Wajih Ul Hassan (University of Illinois Urbana-Champaign), Mohammad A. Noureddine (University of Illinois Urbana-Champaign), Pubali Datta (University of Illinois Urbana-Champaign), Adam Bates (University of Illinois Urbana-Champaign)

Recent advances in causality analysis have enabled investigators to trace multi-stage attacks using whole- system provenance graphs. Based on system-layer audit logs (e.g., syscalls), these approaches omit vital sources of application context (e.g., email addresses, HTTP response codes) that can found in higher layers of the system. Although this information is often essential to understanding attack behaviors, incorporating this evidence into causal analysis engines is difficult due to the semantic gap that exists between system layers.
= = = =
= WHAT TO DO =
1. Which two examples of application context does the causality analysis abstract give as missing from system-layer audit logs?
2. Please resume the causality analysis abstract from the point where it stops.

= DATASET EXTRACT =
= = = =
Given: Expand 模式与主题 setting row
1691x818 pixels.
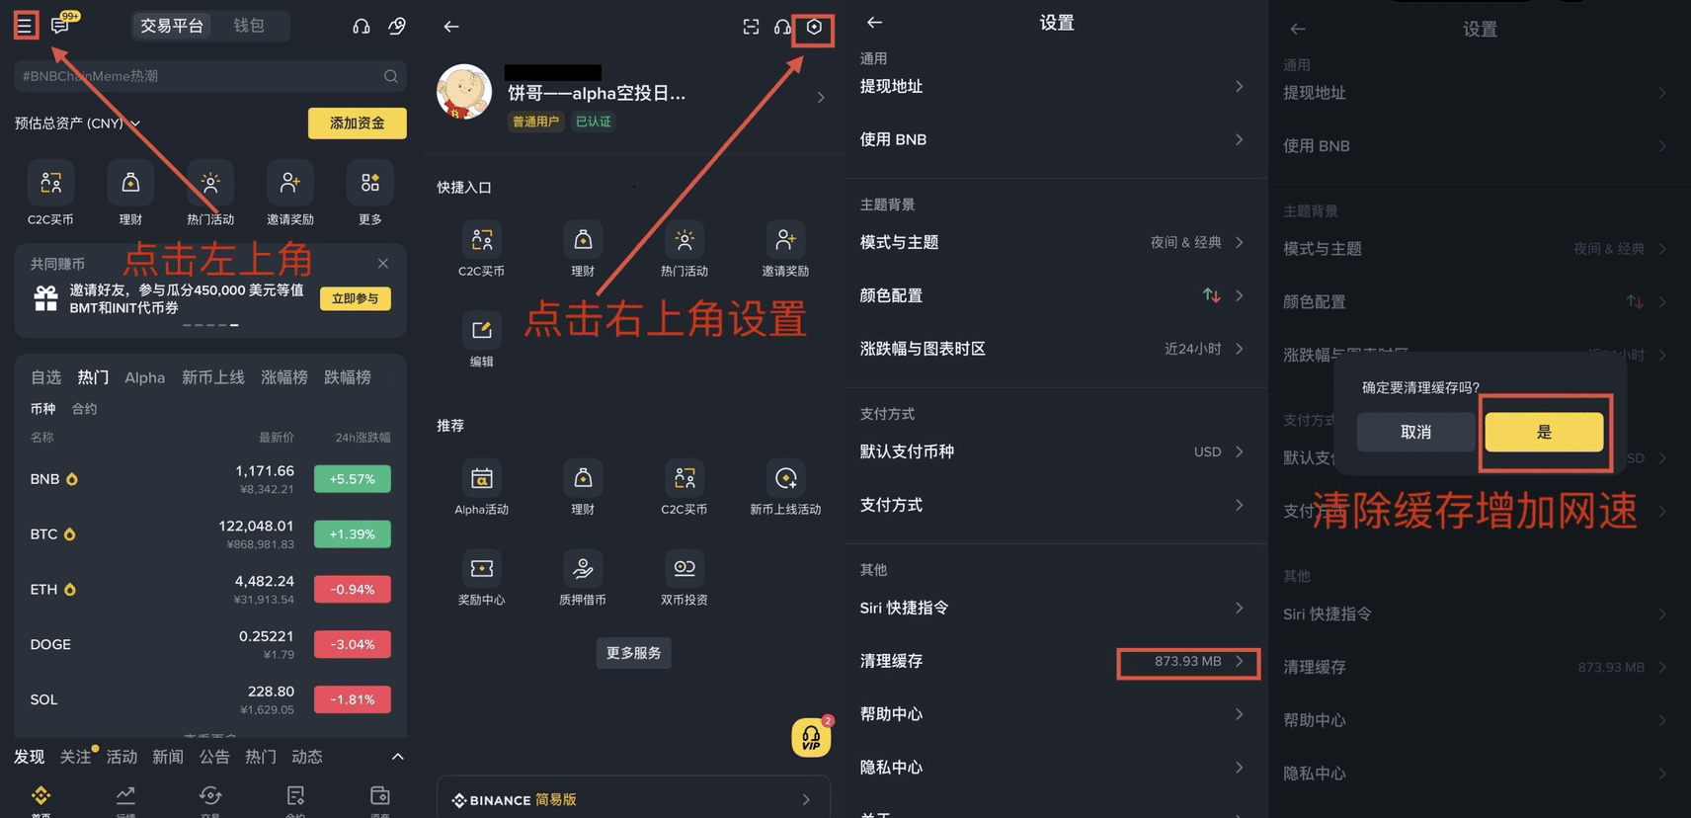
= = = =
= EXERCISE RESPONSES =
1. Email addresses and HTTP response codes.

2.
To address this shortcoming, we propose the notion of universal provenance, which encodes all forensically-relevant causal dependencies regardless of their layer of origin. To transparently realize this vision on commodity systems, we present ωLOG (“Omega Log”), a provenance tracking mechanism that bridges the semantic gap between system and application logging contexts. ωLOG analyzes program binaries to identify and model application-layer logging behaviors, enabling application events to be accurately reconciled with system-layer accesses. ωLOG then intercepts applications’ runtime logging activities and grafts those events onto the system-layer provenance graph, allowing investigators to reason more precisely about the nature of attacks. We demonstrate that ωLOG is widely-applicable to existing software projects and can transparently facilitate execution partitioning of dependency graphs without any training or developer intervention. Evaluation on real-world attack scenarios shows that universal provenance graphs are concise and rich with semantic information as compared to the state-of-the-art, with 12% average runtime overhead.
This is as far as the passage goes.